§ What you will do:
What you give back must match the records below exactly, apart from the pictures, which are omitted.

§ Data for processing:
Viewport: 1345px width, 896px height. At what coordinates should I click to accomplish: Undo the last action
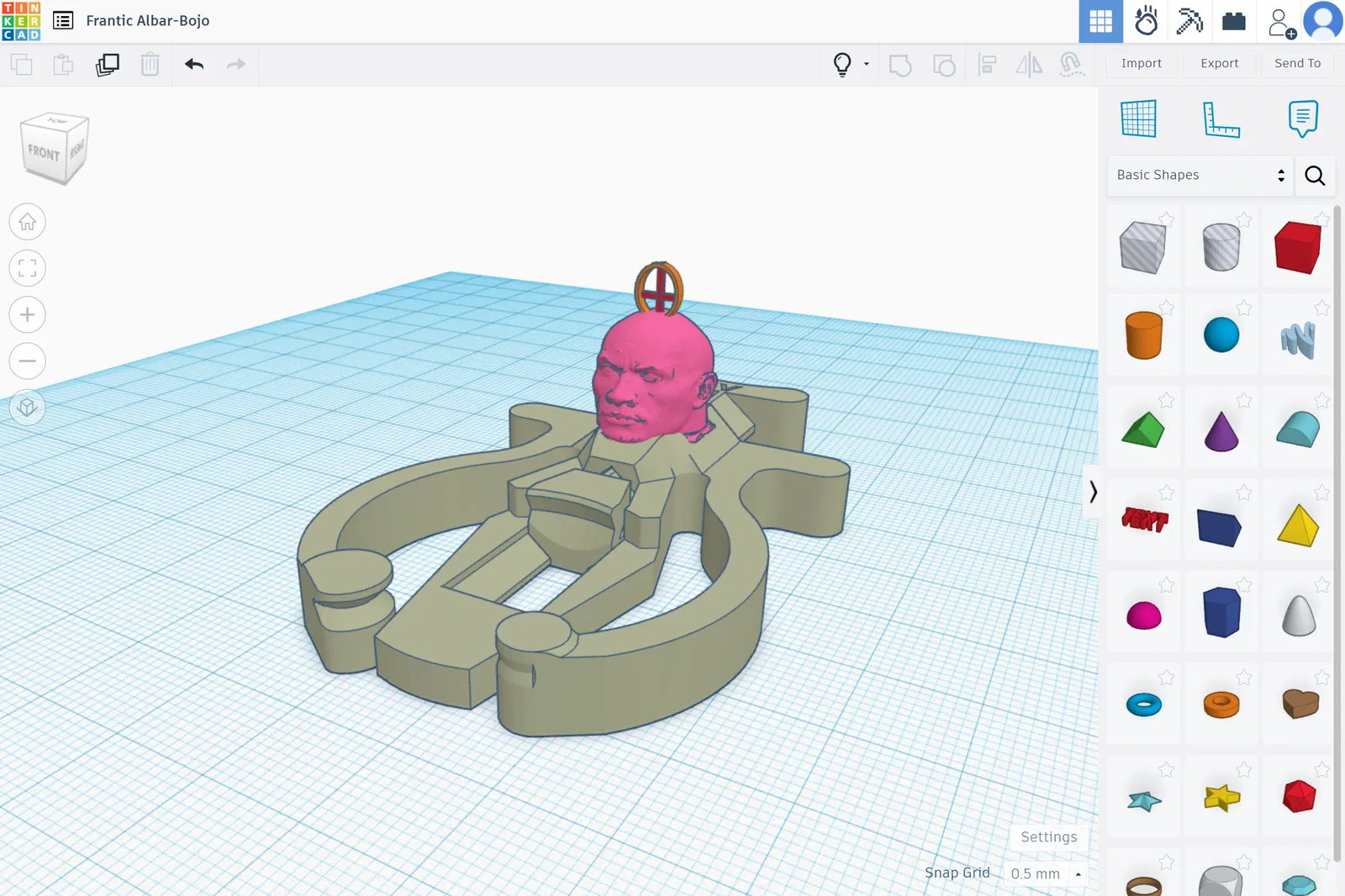click(194, 65)
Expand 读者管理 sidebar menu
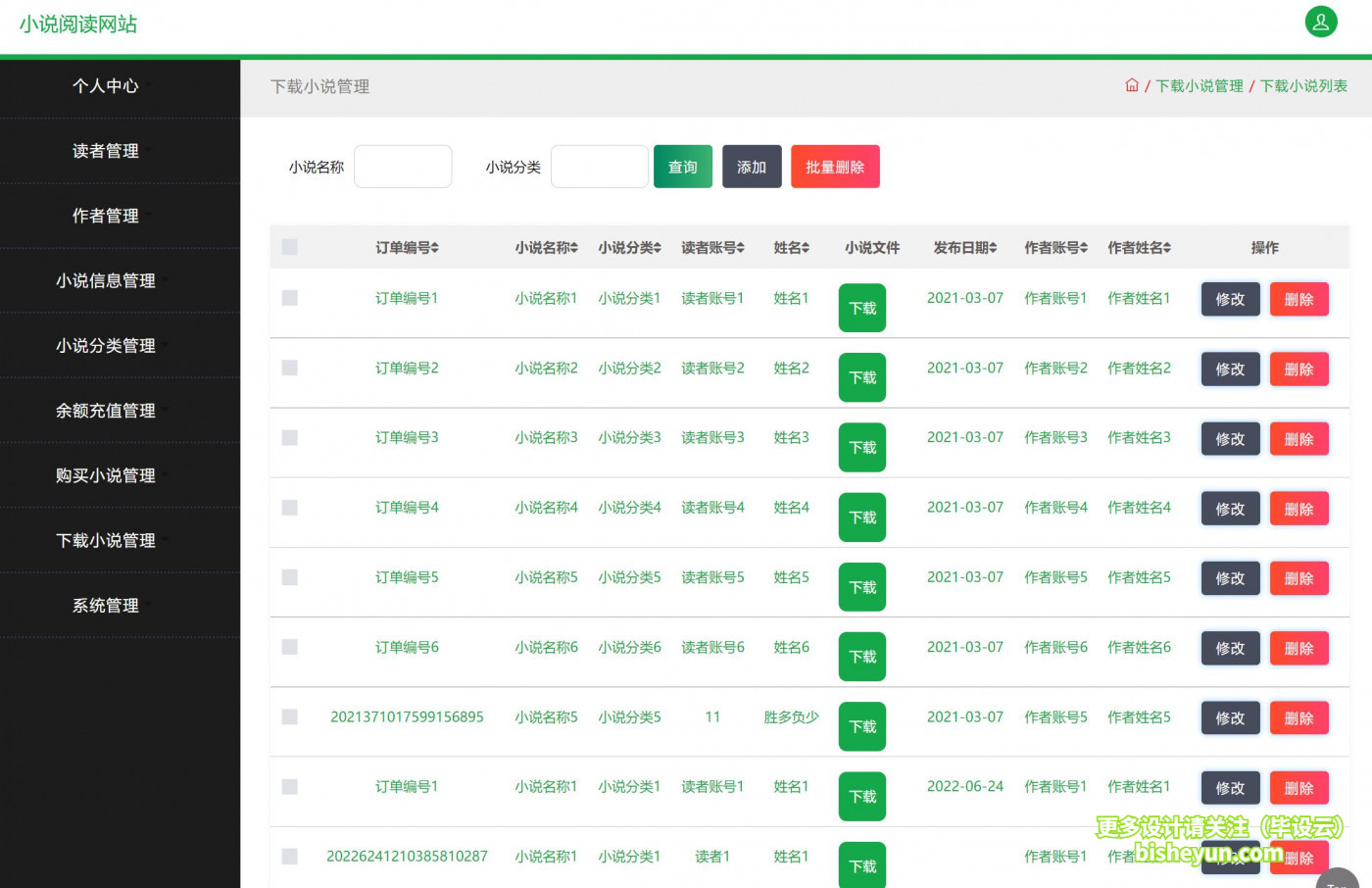The height and width of the screenshot is (888, 1372). pyautogui.click(x=106, y=151)
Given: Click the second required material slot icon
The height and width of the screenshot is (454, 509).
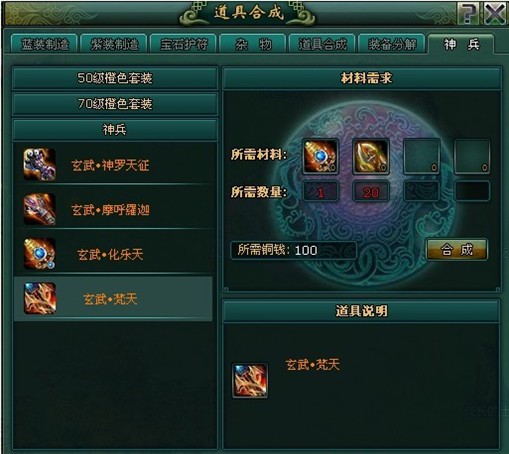Looking at the screenshot, I should [x=371, y=156].
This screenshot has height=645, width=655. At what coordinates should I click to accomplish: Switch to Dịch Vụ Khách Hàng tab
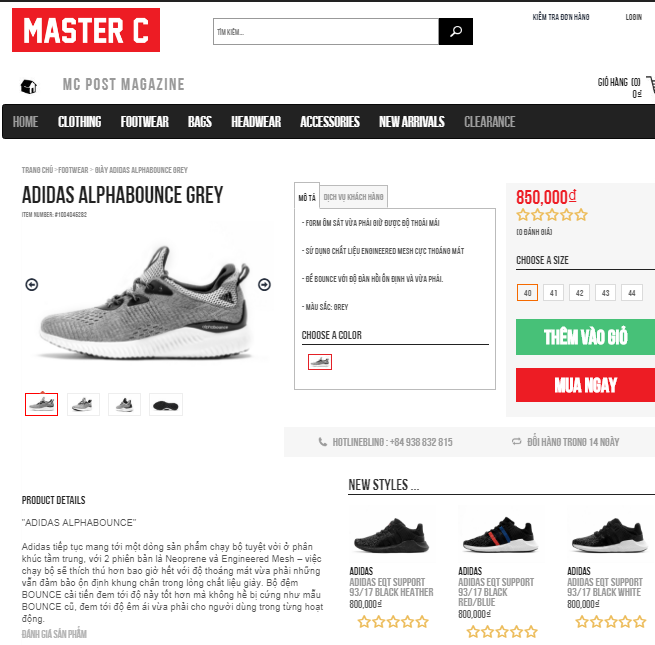353,197
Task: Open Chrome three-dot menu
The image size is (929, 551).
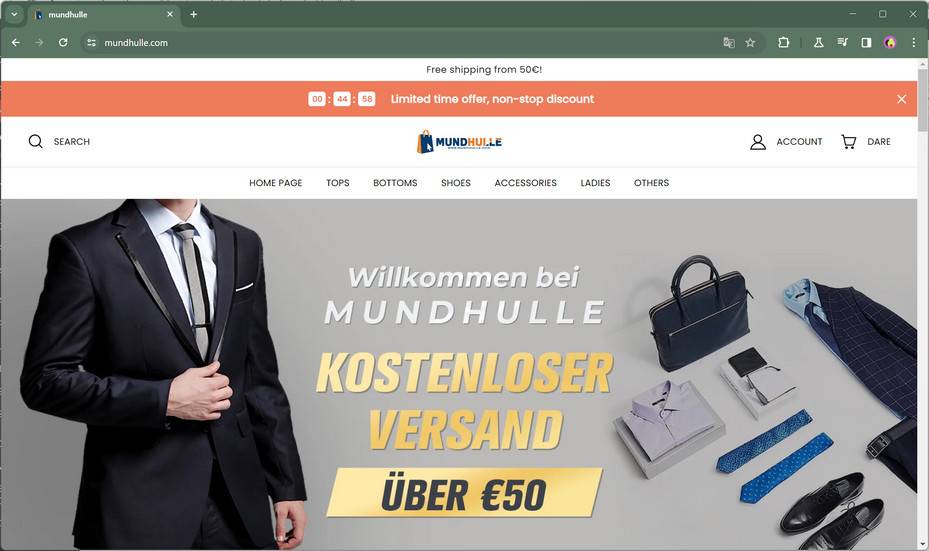Action: coord(914,43)
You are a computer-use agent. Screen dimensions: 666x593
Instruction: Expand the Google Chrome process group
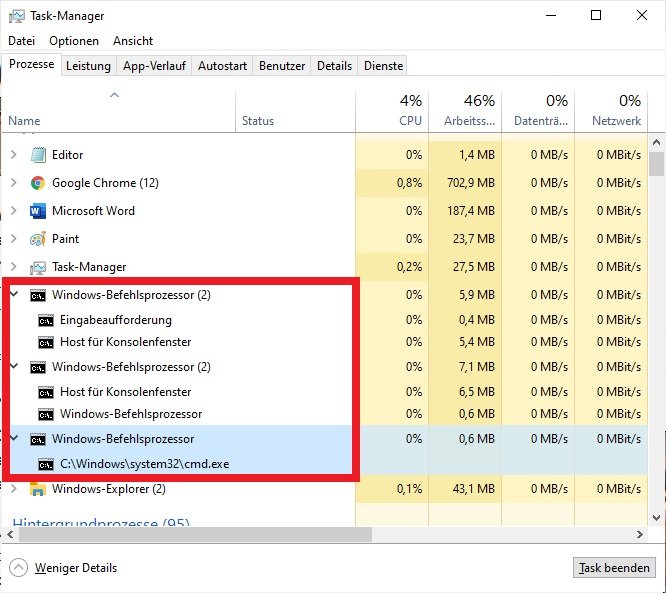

§ Solution to this problem:
Viewport: 1345px width, 896px height. At what coordinates should I click to accomplish: Undo the last action
click(194, 65)
Expand 读者管理 sidebar menu
The height and width of the screenshot is (888, 1372). pyautogui.click(x=106, y=151)
Given: Click the second required material slot icon
The height and width of the screenshot is (454, 509).
Looking at the screenshot, I should [x=371, y=156].
This screenshot has height=645, width=655. At what coordinates should I click to accomplish: Switch to Dịch Vụ Khách Hàng tab
353,197
Task: Open Chrome three-dot menu
The image size is (929, 551).
Action: coord(914,43)
You are a computer-use agent. Screen dimensions: 666x593
Instruction: Expand the Google Chrome process group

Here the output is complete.